Ages about as well as milk!
13 February 2008 | by (Bradenton, Florida) – See all my reviews

Aside from wine and cheese, not all things age well. Like a gallon of milk, over time this film has started to sour--thanks mostly to changing and improving film-making. In fact, had this film been made just a year or two later, it would have been much easier to sit through. Unfortunately, this can be said of most films made in 1929. This was a transition period in which silent films were changing to sound and the technology frankly wasn't very good. Plus, since this was all new territory, the films tended to be very, very stagy--mostly because the sound men had no idea how to compensate for people as they moved away or towards microphones. This is all painfully obvious with ALIBI. Some characters are loud and easy to understand, others appear as if whispering and others have their voices fade as they move. Additionally, the film looked a lot like a play in parts as they used very long single shots with few inter-cut scenes. Plus, it was obvious some scenes were originally filmed as silent because the standard 24 frames per second (used for all sound films) made these segments seem like people were moving too quickly (as silents were filmed anywhere from 16 to 22 frames per second).
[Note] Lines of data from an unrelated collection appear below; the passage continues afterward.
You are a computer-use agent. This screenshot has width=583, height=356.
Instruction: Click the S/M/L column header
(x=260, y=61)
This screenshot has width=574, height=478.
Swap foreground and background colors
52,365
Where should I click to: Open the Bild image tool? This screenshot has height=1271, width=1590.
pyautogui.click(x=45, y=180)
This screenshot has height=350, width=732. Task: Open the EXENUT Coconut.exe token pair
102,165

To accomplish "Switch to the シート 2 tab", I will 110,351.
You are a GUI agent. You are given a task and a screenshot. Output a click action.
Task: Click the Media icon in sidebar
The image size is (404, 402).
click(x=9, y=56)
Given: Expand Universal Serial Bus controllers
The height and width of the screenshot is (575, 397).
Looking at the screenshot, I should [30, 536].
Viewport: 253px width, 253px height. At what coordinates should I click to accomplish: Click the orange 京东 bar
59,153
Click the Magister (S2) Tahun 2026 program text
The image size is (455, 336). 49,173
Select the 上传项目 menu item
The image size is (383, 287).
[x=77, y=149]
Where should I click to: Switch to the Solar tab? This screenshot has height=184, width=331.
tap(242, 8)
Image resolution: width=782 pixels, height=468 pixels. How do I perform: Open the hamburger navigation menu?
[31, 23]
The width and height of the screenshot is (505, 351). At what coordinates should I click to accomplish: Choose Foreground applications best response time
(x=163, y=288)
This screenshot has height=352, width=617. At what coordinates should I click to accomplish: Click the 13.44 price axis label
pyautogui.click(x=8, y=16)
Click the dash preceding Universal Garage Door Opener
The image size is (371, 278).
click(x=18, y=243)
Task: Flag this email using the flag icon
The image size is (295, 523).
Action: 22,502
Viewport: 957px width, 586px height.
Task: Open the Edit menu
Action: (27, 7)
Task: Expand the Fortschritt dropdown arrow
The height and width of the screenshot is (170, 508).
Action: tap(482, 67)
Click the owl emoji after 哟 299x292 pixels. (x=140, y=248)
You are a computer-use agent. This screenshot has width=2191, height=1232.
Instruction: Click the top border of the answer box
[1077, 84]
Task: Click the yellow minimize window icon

As for the plot, it's a crime drama with a lot to like and a lot to hate. I liked how, at times, the film was rather gritty--particularly in the last few minutes (the building scene at the very end was amazingly tough and memorable--one of the best death scenes in film history). Some may also like how the cops in the film pretty much ignore the Bill of Rights--and weren't above slapping a confession out or someone or threatening them with guns! Some may also be appalled, but this is truly Film Noir-like in its sensibilities. But, the plot also is really stupid at times--with some of the dumbest criminals you'll ever see in films, clichés galore and a very sappy death scene that will practically make you cringe.

Now as for the plot. For 1929, it was really quite good. If we'd had IMDb and the internet back then, a score of 7 or 8 wouldn't be unexpected. However, by today's standards, I'd have a hard time giving it anything more than a 2 or 3. So, splitting the difference, a 5 seems appropriate--for the time, a very good film but when seen today, it's terribly old fashioned and dull.